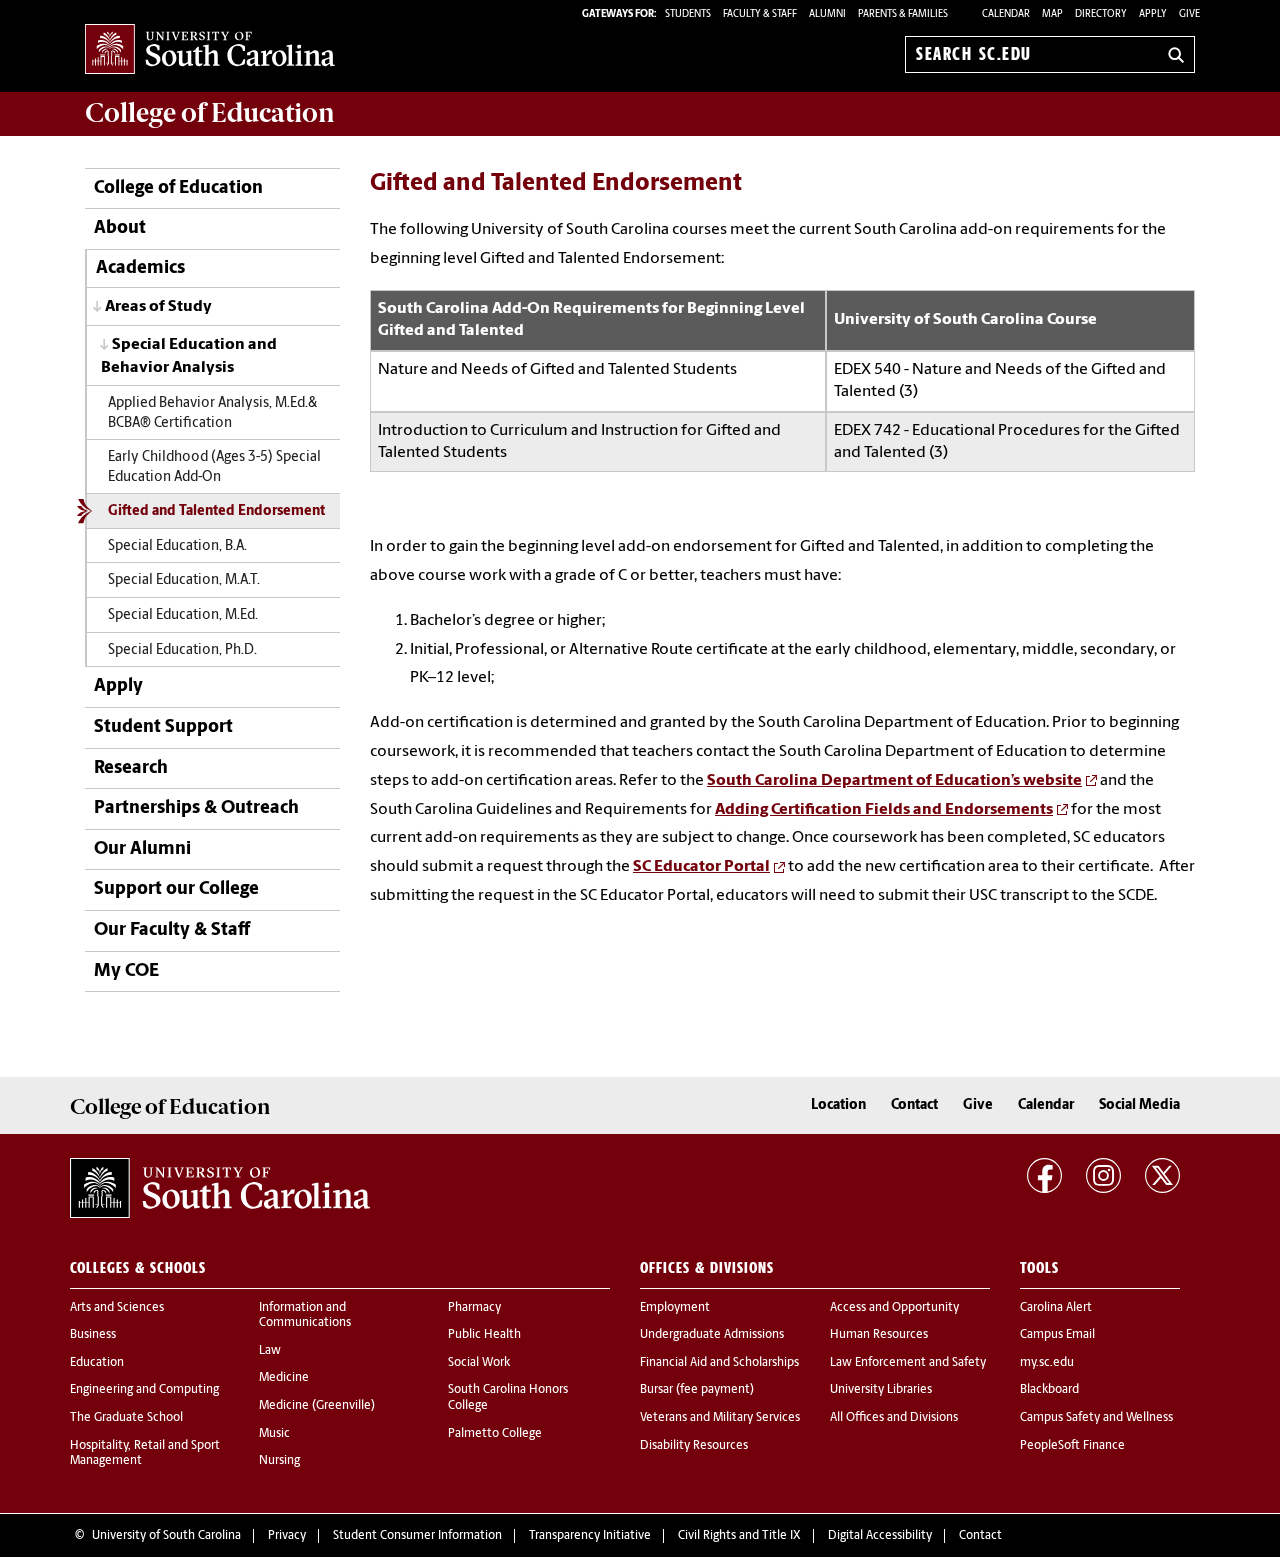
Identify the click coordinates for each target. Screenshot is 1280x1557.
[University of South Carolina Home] (210, 50)
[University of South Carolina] (220, 1188)
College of (210, 113)
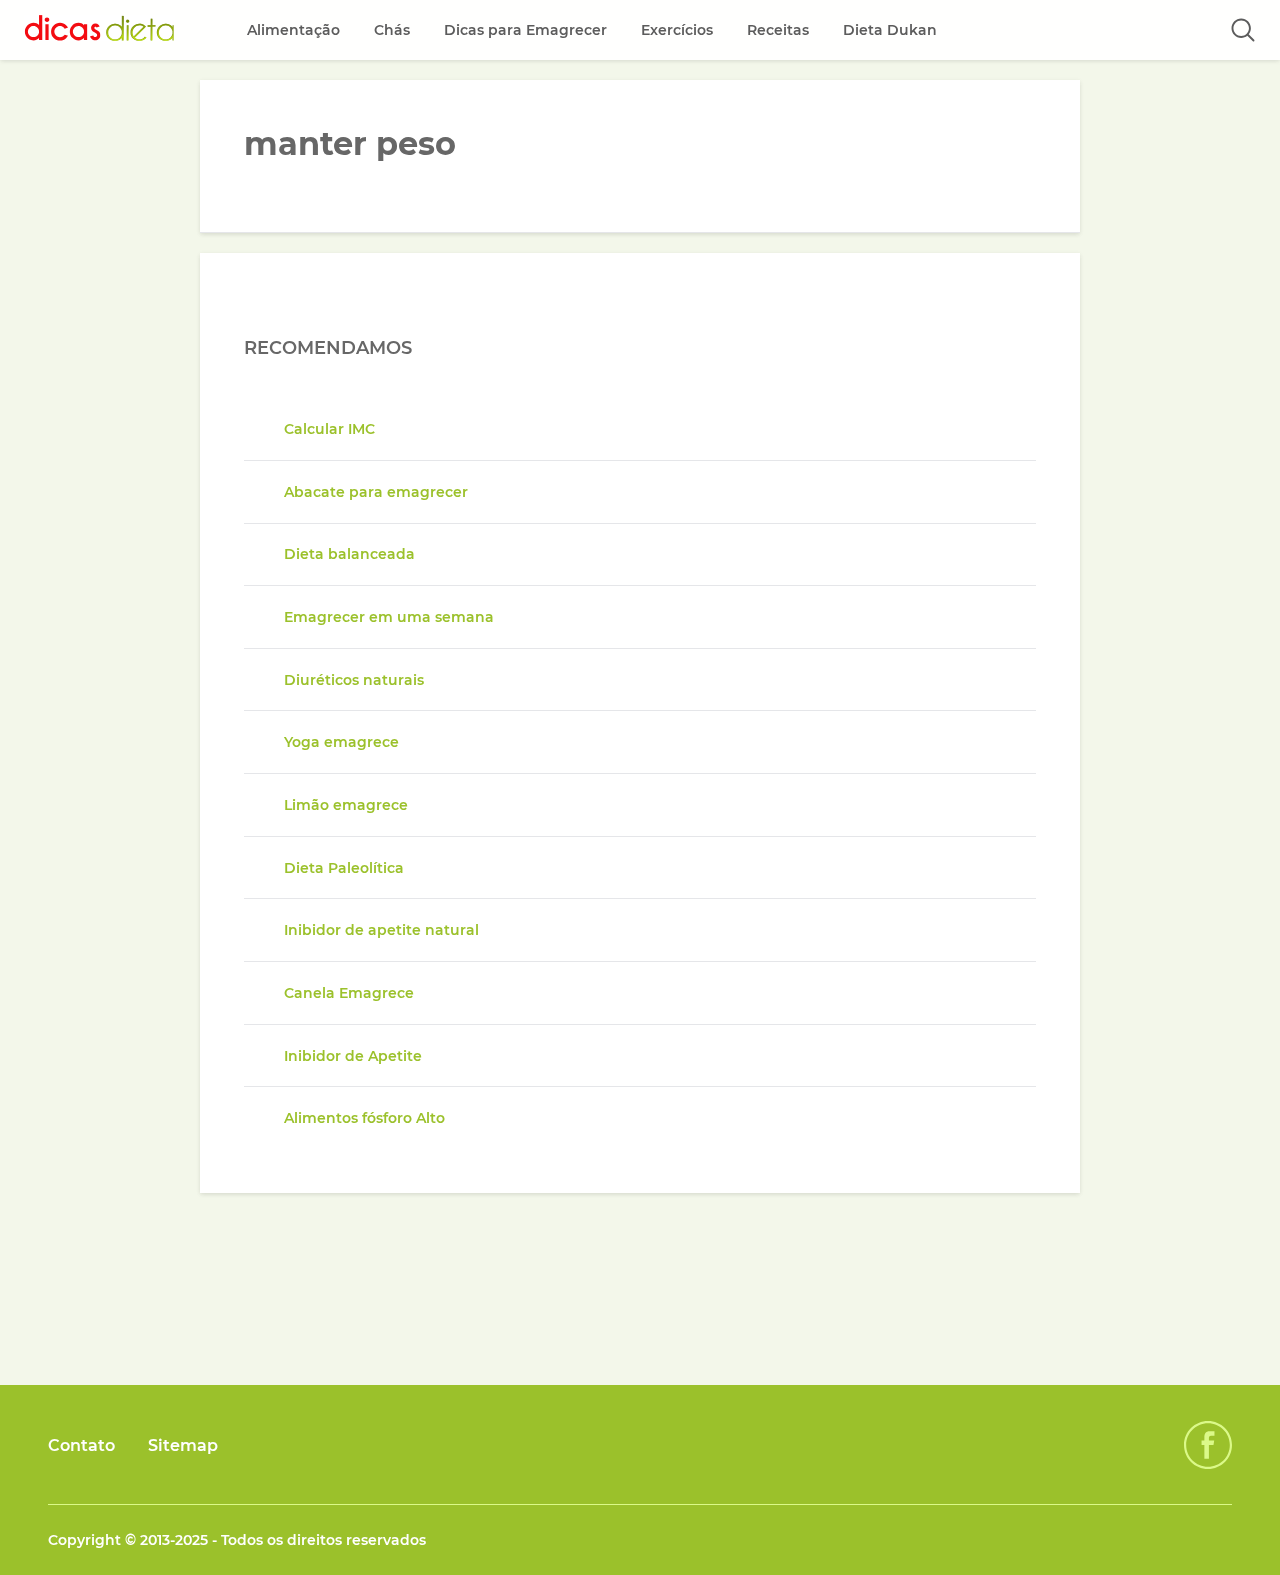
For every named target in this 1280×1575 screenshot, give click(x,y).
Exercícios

### PROBLEM REQUIREMENTS
The records need to be restated word for word, minus any images.

### WRITTEN SOLUTION
Identify the click coordinates for each target. Screenshot is 1280x1557.
[University of South Carolina Home] (210, 50)
[University of South Carolina] (220, 1188)
College of (210, 113)
For every named target in this 1280×1575 screenshot, give click(x,y).
Exercícios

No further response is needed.